The legend tells that following the arrival of the Spanish ship to Quintil Cove, the priests brought to land the wood-carved figure of the Christ in Agony, reputedly carved by a skillful Japanese sculptor, which would be the main religious image in the new Cathedral of Santiago. However the wheels of the oxcart carrying the figure got stuck deep in the mud and it was unable to move further. After numerous failed attempts, which included adding several bullock teams, the priests decided to consider this setback as a divine mandate and opted to leave the Christ where it has got stuck. A small chapel built of mud and straw to shelter the image became the first church of Valparaiso and one of the first religious buildings in Chile.
Located near the port, at the foot of Cerro Santo Domingo (St. Dominic Hill), the little church served not only to evangelize the Changos
fishermen but it was also used for many years as a refuge for missionaries of several religious orders who came to Chile during the 16th and 17th centuries to support the military missions of the conquerors and to spread Catholicism among the Indians. The grounds around the church also served as the burial place for the prominent figures of the emerging community.
The homes and shops of the early Spanish settlers were installed around the church and the original Cove of Quintil slowly developed into the town of Valparaiso, now a port city with about 310.000 inhabitants.

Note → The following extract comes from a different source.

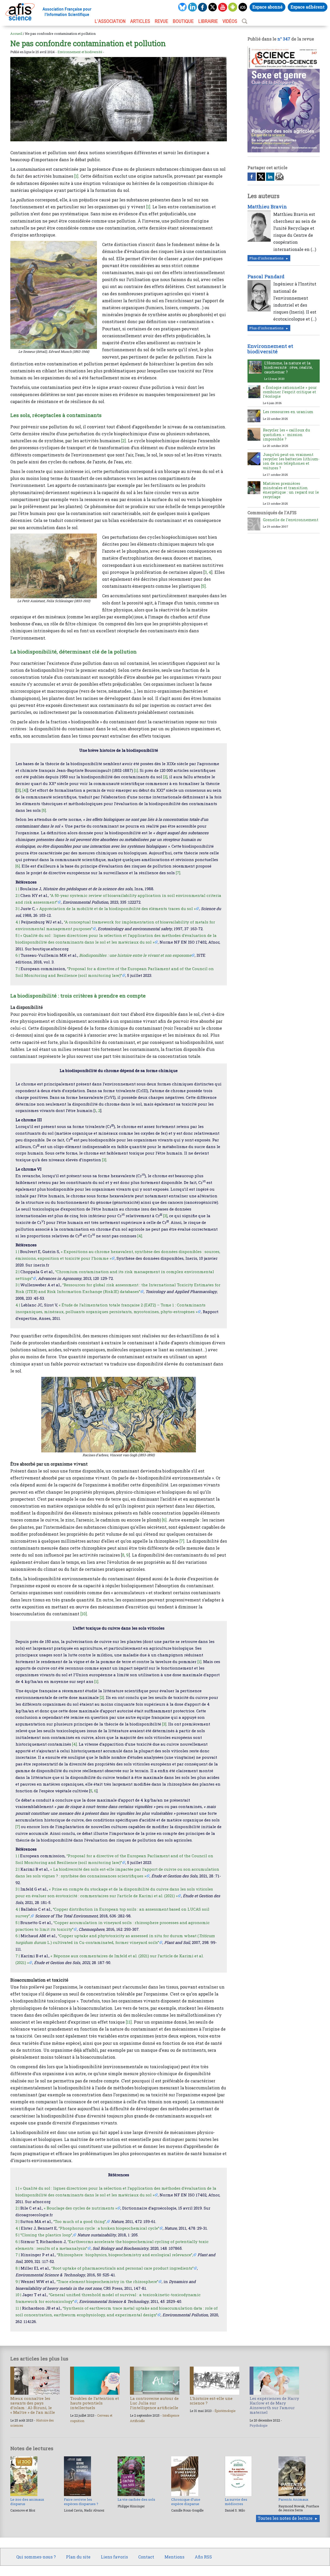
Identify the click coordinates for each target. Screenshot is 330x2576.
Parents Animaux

The new village and its modest church had a difficult time. The town was recurrently raided and destroyed by British and Dutch corsairs who wrecked the town and pillaged the little Catholic parish. They set the houses on fire and took with them not just the wine for the mass but the gold chalice as well. Firstly, in 1578, came Sir Francis Drake
. Then, Olivier van Noort attacked in 1600, and later on, Joris van Spilbergen
came in 1615.
The original precarious building did not last long. A second more elaborate parish church was erected. In 1730, a strong earthquake and tsunami flattened the town and destroyed the church. It was rebuilt and finished by 1749. The new church was large and sturdy and had two towers. Nonetheless, in 1751 it was severely affected by another strong earthquake and lost one of its towers. Still, the single-tower building (watercolor painted by British artist and writer Maria Graham
) lasted for another 87 years until 1822 when another quake completed the destruction of the old parish. No one was prepared to give up on the old La Matriz Parish. The construction of the current building, fourth in the series, started in 1837 and finished in 1842. In 1971, the building was declared a National Monument
. Earthquakes in 1906, 1971 and 1985 caused damages which were repaired. The leaning tower is a permanent remainder of the eventful history of the earthquake-ridden old church.
The image of the Christ in Agony, with his head leaning heavily towards the chest leaves the legendary parish each year and is paraded by the faithful around the neighborhood during the celebration of Good Friday.